• [Problem to solve] Reproduce every record exactly.

START Records for processing

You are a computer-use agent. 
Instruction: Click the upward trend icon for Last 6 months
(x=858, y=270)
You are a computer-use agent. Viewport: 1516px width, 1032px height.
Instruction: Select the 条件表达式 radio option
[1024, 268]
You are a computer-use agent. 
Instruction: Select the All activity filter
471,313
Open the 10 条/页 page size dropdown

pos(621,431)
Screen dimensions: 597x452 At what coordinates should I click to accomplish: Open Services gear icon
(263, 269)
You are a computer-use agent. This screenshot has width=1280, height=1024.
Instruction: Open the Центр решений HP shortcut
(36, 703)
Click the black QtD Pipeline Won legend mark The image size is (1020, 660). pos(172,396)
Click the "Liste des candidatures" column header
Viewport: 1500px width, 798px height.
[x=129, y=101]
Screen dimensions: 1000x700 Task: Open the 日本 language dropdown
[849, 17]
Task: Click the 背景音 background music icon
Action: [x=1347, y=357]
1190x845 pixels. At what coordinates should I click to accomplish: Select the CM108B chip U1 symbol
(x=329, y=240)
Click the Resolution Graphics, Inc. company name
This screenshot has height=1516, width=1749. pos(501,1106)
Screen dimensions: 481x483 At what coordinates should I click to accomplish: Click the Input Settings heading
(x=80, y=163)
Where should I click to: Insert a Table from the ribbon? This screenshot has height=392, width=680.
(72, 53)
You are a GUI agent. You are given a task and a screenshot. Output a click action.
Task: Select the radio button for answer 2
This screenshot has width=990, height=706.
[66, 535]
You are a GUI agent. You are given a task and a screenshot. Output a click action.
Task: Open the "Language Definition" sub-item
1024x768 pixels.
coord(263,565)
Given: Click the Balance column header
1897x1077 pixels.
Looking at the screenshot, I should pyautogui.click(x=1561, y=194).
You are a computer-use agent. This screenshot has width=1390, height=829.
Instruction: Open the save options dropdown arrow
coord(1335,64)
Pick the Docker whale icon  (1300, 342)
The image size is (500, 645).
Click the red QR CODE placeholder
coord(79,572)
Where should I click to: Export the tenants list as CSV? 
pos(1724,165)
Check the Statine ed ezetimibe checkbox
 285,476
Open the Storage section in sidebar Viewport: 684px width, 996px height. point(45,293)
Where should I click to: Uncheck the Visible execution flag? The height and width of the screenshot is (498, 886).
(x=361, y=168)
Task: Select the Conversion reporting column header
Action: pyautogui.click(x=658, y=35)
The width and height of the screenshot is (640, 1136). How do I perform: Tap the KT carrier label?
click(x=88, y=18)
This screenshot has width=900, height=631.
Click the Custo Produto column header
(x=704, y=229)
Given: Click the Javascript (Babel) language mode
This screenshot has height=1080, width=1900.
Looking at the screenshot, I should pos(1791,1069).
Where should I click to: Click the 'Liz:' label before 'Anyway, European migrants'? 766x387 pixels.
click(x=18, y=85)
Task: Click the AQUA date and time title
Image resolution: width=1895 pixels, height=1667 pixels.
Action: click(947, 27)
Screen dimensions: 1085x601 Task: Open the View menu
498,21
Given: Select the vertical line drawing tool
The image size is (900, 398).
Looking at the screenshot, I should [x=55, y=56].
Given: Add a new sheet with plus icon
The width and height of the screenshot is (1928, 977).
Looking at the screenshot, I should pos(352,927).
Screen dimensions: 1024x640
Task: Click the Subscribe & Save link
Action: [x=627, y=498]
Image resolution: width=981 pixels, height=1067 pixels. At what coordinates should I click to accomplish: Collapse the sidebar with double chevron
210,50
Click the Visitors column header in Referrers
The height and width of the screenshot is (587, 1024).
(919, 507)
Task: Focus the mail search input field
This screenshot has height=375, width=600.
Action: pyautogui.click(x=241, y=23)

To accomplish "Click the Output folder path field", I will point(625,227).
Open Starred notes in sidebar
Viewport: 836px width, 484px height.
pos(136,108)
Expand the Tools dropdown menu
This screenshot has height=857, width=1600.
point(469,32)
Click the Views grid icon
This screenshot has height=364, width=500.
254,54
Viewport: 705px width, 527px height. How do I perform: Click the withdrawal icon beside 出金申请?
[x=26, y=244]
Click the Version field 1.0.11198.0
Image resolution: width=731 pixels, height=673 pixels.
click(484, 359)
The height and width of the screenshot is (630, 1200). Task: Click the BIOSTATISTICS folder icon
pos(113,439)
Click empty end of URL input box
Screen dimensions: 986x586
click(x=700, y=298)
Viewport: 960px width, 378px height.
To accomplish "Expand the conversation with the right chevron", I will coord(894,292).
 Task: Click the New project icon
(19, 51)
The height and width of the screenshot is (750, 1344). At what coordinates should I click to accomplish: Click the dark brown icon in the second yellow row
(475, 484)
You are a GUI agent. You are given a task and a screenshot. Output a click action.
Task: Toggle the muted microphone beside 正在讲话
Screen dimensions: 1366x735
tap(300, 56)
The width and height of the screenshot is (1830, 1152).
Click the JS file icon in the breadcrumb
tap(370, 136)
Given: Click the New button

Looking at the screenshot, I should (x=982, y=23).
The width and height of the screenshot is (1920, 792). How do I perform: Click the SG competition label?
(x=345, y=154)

END Records for processing

• [Output of the task]
You are a computer-use agent. 
Instruction: Click the upward trend icon for Last 6 months
(x=858, y=270)
You are a computer-use agent. Viewport: 1516px width, 1032px height.
Instruction: Select the 条件表达式 radio option
[1024, 268]
You are a computer-use agent. 
Instruction: Select the All activity filter
471,313
Open the 10 条/页 page size dropdown

pos(621,431)
Screen dimensions: 597x452 At what coordinates should I click to accomplish: Open Services gear icon
(263, 269)
You are a computer-use agent. This screenshot has width=1280, height=1024.
Instruction: Open the Центр решений HP shortcut
(36, 703)
Click the black QtD Pipeline Won legend mark The image size is (1020, 660). pos(172,396)
Click the "Liste des candidatures" column header
Viewport: 1500px width, 798px height.
[x=129, y=101]
Screen dimensions: 1000x700 Task: Open the 日本 language dropdown
[849, 17]
Task: Click the 背景音 background music icon
Action: [x=1347, y=357]
1190x845 pixels. At what coordinates should I click to accomplish: Select the CM108B chip U1 symbol
(x=329, y=240)
Click the Resolution Graphics, Inc. company name
This screenshot has height=1516, width=1749. pos(501,1106)
Screen dimensions: 481x483 At what coordinates should I click to accomplish: Click the Input Settings heading
(x=80, y=163)
Where should I click to: Insert a Table from the ribbon? This screenshot has height=392, width=680.
(72, 53)
You are a GUI agent. You are given a task and a screenshot. Output a click action.
Task: Select the radio button for answer 2
This screenshot has width=990, height=706.
[66, 535]
You are a GUI agent. You are given a task and a screenshot. Output a click action.
Task: Open the "Language Definition" sub-item
1024x768 pixels.
coord(263,565)
Given: Click the Balance column header
1897x1077 pixels.
Looking at the screenshot, I should pyautogui.click(x=1561, y=194).
You are a computer-use agent. This screenshot has width=1390, height=829.
Instruction: Open the save options dropdown arrow
coord(1335,64)
Pick the Docker whale icon  (1300, 342)
The image size is (500, 645).
Click the red QR CODE placeholder
coord(79,572)
Where should I click to: Export the tenants list as CSV? 
pos(1724,165)
Check the Statine ed ezetimibe checkbox
 285,476
Open the Storage section in sidebar Viewport: 684px width, 996px height. point(45,293)
Where should I click to: Uncheck the Visible execution flag? The height and width of the screenshot is (498, 886).
(x=361, y=168)
Task: Select the Conversion reporting column header
Action: pyautogui.click(x=658, y=35)
The width and height of the screenshot is (640, 1136). How do I perform: Tap the KT carrier label?
click(x=88, y=18)
This screenshot has width=900, height=631.
Click the Custo Produto column header
(x=704, y=229)
Given: Click the Javascript (Babel) language mode
This screenshot has height=1080, width=1900.
Looking at the screenshot, I should pos(1791,1069).
Where should I click to: Click the 'Liz:' label before 'Anyway, European migrants'? 766x387 pixels.
click(x=18, y=85)
Task: Click the AQUA date and time title
Image resolution: width=1895 pixels, height=1667 pixels.
Action: click(947, 27)
Screen dimensions: 1085x601 Task: Open the View menu
498,21
Given: Select the vertical line drawing tool
The image size is (900, 398).
Looking at the screenshot, I should [x=55, y=56].
Given: Add a new sheet with plus icon
The width and height of the screenshot is (1928, 977).
Looking at the screenshot, I should pos(352,927).
Screen dimensions: 1024x640
Task: Click the Subscribe & Save link
Action: [x=627, y=498]
Image resolution: width=981 pixels, height=1067 pixels. At what coordinates should I click to accomplish: Collapse the sidebar with double chevron
210,50
Click the Visitors column header in Referrers
The height and width of the screenshot is (587, 1024).
(919, 507)
Task: Focus the mail search input field
This screenshot has height=375, width=600.
Action: pyautogui.click(x=241, y=23)

To accomplish "Click the Output folder path field", I will point(625,227).
Open Starred notes in sidebar
Viewport: 836px width, 484px height.
pos(136,108)
Expand the Tools dropdown menu
This screenshot has height=857, width=1600.
point(469,32)
Click the Views grid icon
This screenshot has height=364, width=500.
254,54
Viewport: 705px width, 527px height. How do I perform: Click the withdrawal icon beside 出金申请?
[x=26, y=244]
Click the Version field 1.0.11198.0
Image resolution: width=731 pixels, height=673 pixels.
click(484, 359)
The height and width of the screenshot is (630, 1200). Task: Click the BIOSTATISTICS folder icon
pos(113,439)
Click empty end of URL input box
Screen dimensions: 986x586
click(x=700, y=298)
Viewport: 960px width, 378px height.
To accomplish "Expand the conversation with the right chevron", I will coord(894,292).
 Task: Click the New project icon
(19, 51)
The height and width of the screenshot is (750, 1344). At what coordinates should I click to accomplish: Click the dark brown icon in the second yellow row
(475, 484)
You are a GUI agent. You are given a task and a screenshot. Output a click action.
Task: Toggle the muted microphone beside 正在讲话
Screen dimensions: 1366x735
tap(300, 56)
The width and height of the screenshot is (1830, 1152).
Click the JS file icon in the breadcrumb
tap(370, 136)
Given: Click the New button

Looking at the screenshot, I should (x=982, y=23).
The width and height of the screenshot is (1920, 792). How do I perform: Click the SG competition label?
(x=345, y=154)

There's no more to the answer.